When it comes to creating profit for a minority, capitalism is extremely efficient. But when it comes to creating sustainable, healthy, friendly communities, capitalism is extremely inefficient. In this regard it is tragically wasteful of the abundant resources of the earth and of man made technology. - All that waste to maintain something that we don’t really want! Something that is bound to be unhealthy; the undemocratic power of a minority! This is what we agree to when we vote for any capitalist party.

By exploiting the prejudice, separation and general ignorance that capitalism breeds, the capitalist class continues to rule us with majority support. They continue to have vastly disproportionate control over how we live; to force cuts in services, to take the hearts out of our communities, to take us away from our children, to distract us from the truth, to stress us and fill us with rage that we take out on ourselves, each other and our fellow creatures, to make us depressed, to get us addicted, to wreck our environment and to take us to war – and to convince us that there is no sensible alternative! This is not democracy. This is despotism dressed up as democracy. We have to take the democratic systems that have been fought for and won through previous generations and use them to achieve our true desire.

We can change to a socialist system by using the democratic process. As socialists we do not vote for any capitalist party – and that is all of them except the Socialist Party. Other parties may have some good intentions – but in capitalism these will be lost as we have seen before. Socialism will be achieved by majority demand. The working people supply the goods and services in society. We know how to do it and we know how it can be done better, if we are not constrained by financial rules and pressures that do nothing except maintain a harmful system.

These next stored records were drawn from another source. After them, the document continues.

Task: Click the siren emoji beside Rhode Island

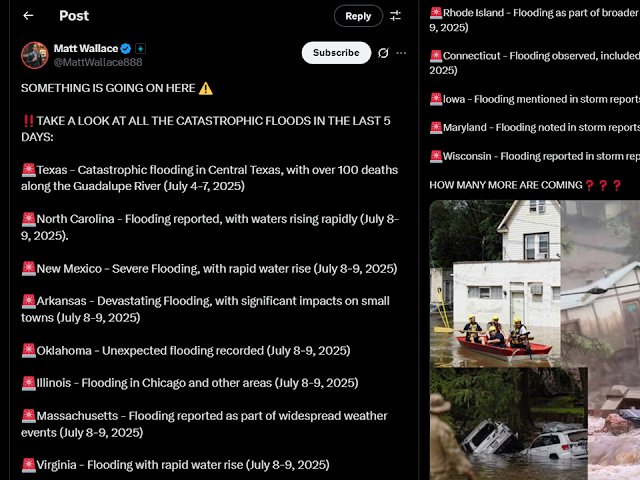Action: [436, 13]
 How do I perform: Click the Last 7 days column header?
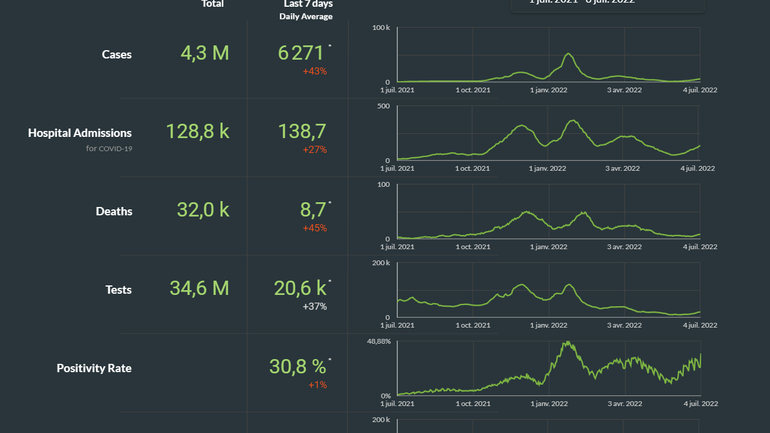pos(308,5)
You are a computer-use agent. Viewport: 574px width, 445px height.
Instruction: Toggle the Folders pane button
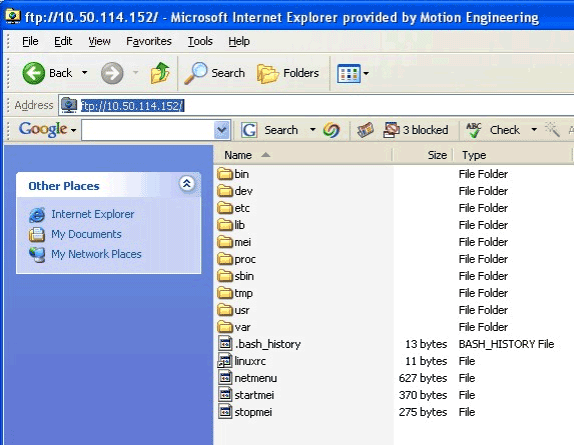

Capitalism is a perverting and corrupting influence to whatever degree it is present – and always involves deprivation, slavery and abuse in various forms. It is now in a particularly ubiquitous phase and further deterioration of the situation for humanity looks likely. Just during my life time I have seen many communities and the whole natural world becoming more and more damaged. People run gallant campaigns to help others and to protect the environment – but in capitalism, although there are some temporary successes, this is a losing battle

The battle has to be to overcome capitalism with world socialism. When we remove money from the equation, our priorities can adjust to their healthy natural state. Our priority can be to do what is good. Using truly democratic processes we can find out what is good for us and do that. Our energy will be set free to develop a healthy society and a healthy world – which is necessarily to create justice and peace.